Up to now, civil servants could take up to 5 years leave of absence without pay. Now, because of the cut backs, we're going to offer them 3 years instead of 5 and to compensate for the loss of 2 years, and to save money, we're going to pay them 1/3rd of salary or €12,500, whichever is the lesser. 

See this for info.


----------



## thedaras (9 Apr 2009)

Absolute disgrace.
Bear in mind though that some of them are "employed " but not "working"


----------



## aonfocaleile (9 Apr 2009)

Civil Servants can still take _up to_ 5 years unpaid career break, depending on length of service. To avail of the new incentivised scheme, you must commit up front to taking the full 3 years. The two schemes are seperate. In the current climate, I don't see many people wanting to avail of this to be honest. Anyone with a mortage to pay or a spouse in the private sector whose job might be less secure wouldn't be able to avail of it. Three years is too long to commit to.


----------



## liaconn (9 Apr 2009)

Its a way of cutting the public sector pay bill, which people have been screaming for. While they're on their career break, remaining public servants will take on their work load. Would you prefer they just made a load of public servants redundant, paid them statutory redundancy and then had them drawing the dole? How would that work out cheaper for the tax payers?


----------



## Firefly (9 Apr 2009)

From the link you posted..

A career break may be allowed for family reasons, other domestic purposes (e.g. care of a relative), travel abroad, *self-employment* and educational purposes. 

unreal...you can take a chance in the private sector whilst *still being paid* by the taxpayer and if it goes pear-shaped you can then go back to work in 3 years. No wonder we're in the mess we're in !


----------



## aonfocaleile (9 Apr 2009)

Yes, Firefly, you can do exactly that. Mind you, from listening to ISME over the last weeks and months, no one in their right mind would start their own business at the moment. Its unfair to say that you can take your chance in the private sector - you can't. You can take a chance on *your own* business - not the same thing.

When a similar scheme was announced by one of the building societies a few months ago, I don't remember anyone posting in outrage along the lines 'no wonder the banks are in the state they're in' 

*_awaits usual arguments re taxpayers money etc etc by posters who think the public sector don't pay any tax*_


----------



## Dreamerb (9 Apr 2009)

Funny, when PTSB introduced a similar scheme it was hailed as a creative, innovative way to reduce payroll costs during a serious downturn but still retain in the longer term the services of trained, experienced, dedicated staff. 

When the civil service does the same thing, it's a waste of taxpayers money for those lazy evil scroungers who are probably creeping round the back of the taxpayer _right now _to pick his pocket of his last shilling.


----------



## Marathon Man (9 Apr 2009)

liaconn said:


> Would you prefer they just made a load of public servants redundant, paid them statutory redundancy and then had them drawing the dole?


 
Now there's an idea!
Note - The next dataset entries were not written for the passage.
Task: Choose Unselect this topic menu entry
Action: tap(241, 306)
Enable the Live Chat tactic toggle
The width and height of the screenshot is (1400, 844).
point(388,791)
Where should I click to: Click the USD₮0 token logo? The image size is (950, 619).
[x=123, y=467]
I'm glad *you* mentioned it.



liaconn said:


> How would that work out cheaper for the tax payers?


 
well, using a few quick back of the envelope calculations:

A civil servant on the average industrial wage, €37,000 - you won't find too many of those! - would get 3 x €12,500 while they're out on this scheme = €37,500. Previous to this they'd get nothing.
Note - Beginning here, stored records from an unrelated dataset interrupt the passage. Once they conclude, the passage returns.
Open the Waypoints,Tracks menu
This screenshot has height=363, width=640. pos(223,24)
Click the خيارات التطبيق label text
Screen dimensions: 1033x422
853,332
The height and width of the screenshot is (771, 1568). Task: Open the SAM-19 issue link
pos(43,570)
Using someone with 1 dependant and 20 years service, they'd get €19,812 statutory redundancy (using Gov. on line calculator) and they'd be entitled to jobseekers benefit, approx. €340/w = €52884 over the three years, totalling €72,696. Their salary had they stayed would have been €111,000. Thus saving €38,304 in direct payments.
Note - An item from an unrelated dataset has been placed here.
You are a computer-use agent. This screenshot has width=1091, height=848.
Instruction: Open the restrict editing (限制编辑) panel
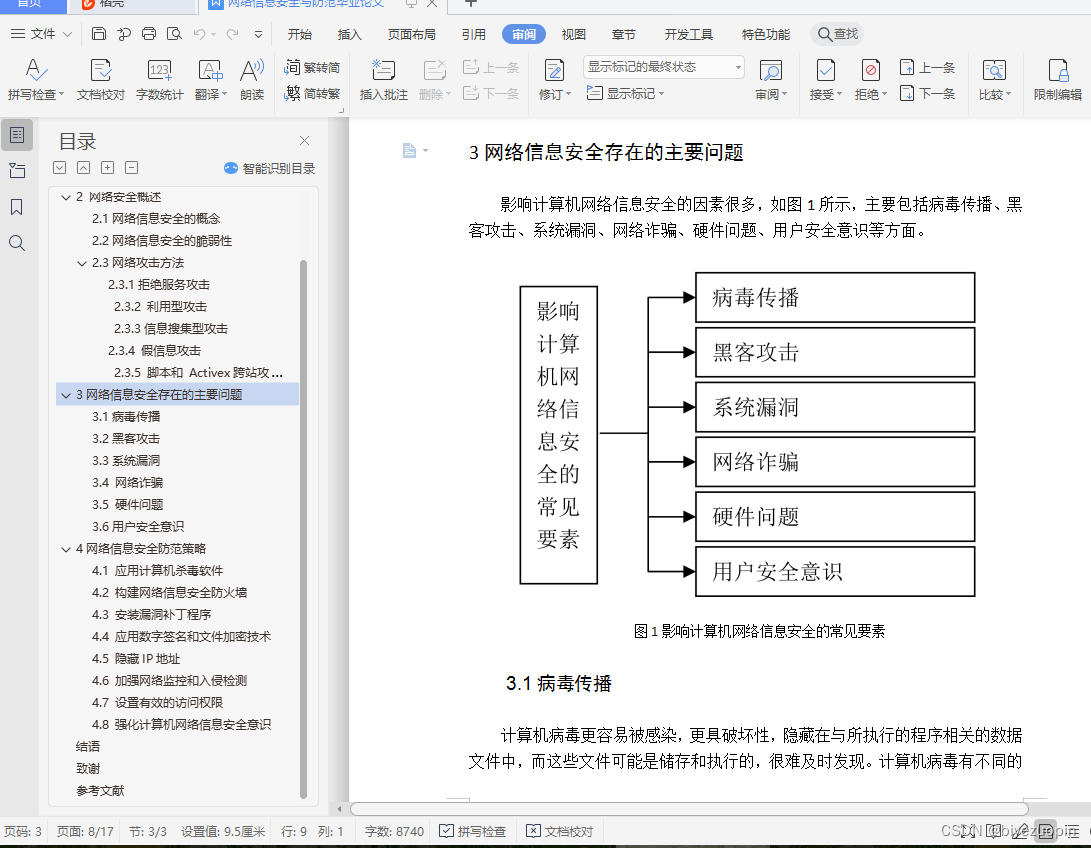point(1057,78)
Of course there is the loss of their income tax & prsi and the various levies, but they'd still be liable for some tax and prsi on their dole. However the now saved cost of servicing the balance of their public service pension would reduce the overall bill further. 

IMHO, a full cost benefit analysis should be done for all public service jobs before filling any position and definitely before any quango is created. Either outsource or scrap any that fail to make the hurdle.

..Oh....and introduce PROPER benchmarking, with measurable deliverables, and accordingly reduce salaries to private sector levels - making actuarial allowances for pension servicing too. 

Disclosure: Mrs MM is a public servant


----------



## liaconn (9 Apr 2009)

MarathonMan

You would not get jobseekers allowance if you were on a career break . That's the point I was making.


----------



## aonfocaleile (9 Apr 2009)

Nor would any public servant employed before 1995 and subsequently made redundant be entitled to jobseekers benefit. Before any consideration of a redundancy scheme, this would have to be addressed.


----------



## liaconn (9 Apr 2009)

Just to elaborate on my original point. If the Government wants to reduce the public sector pay bill they can make workers redundant and pay them redundancy and social welfare, or they can offer them an incentive to go and only come back when natural wastage will mean that there will be jobs for them to fill (as their own posts will have been abolished). Either way, the government is paying them some money towards their upkeep and the career break is probably the cheapest way to do it. As long as they reduce public sector numbers, why do you care if its in the form of career breaks or redundancies?


----------



## Ciaraella (9 Apr 2009)

Dreamerb said:


> Funny, when PTSB introduced a similar scheme it was hailed as a creative, innovative way to reduce payroll costs during a serious downturn but still retain in the longer term the services of trained, experienced, dedicated staff.
> 
> When the civil service does the same thing, it's a waste of taxpayers money for those lazy evil scroungers who are probably creeping round the back of the taxpayer _right now _to pick his pocket of his last shilling.


 

Absolutely agree, for once an innovative measure to save money, 12,500 now to save on average 90,000 wages over three years? sounds great to me. Of course you have to factor in the Tax the public servant would be paying over those three years but still a good idea I think. Of course the idea won't be given much merit because it's concerns the public service which is a dirty word at the moment.


----------



## Purple (9 Apr 2009)

liaconn said:


> Either way, the government is paying them some money towards their upkeep and the career break is probably the cheapest way to do it. As long as they reduce public sector numbers, why do you care if its in the form of career breaks or redundancies?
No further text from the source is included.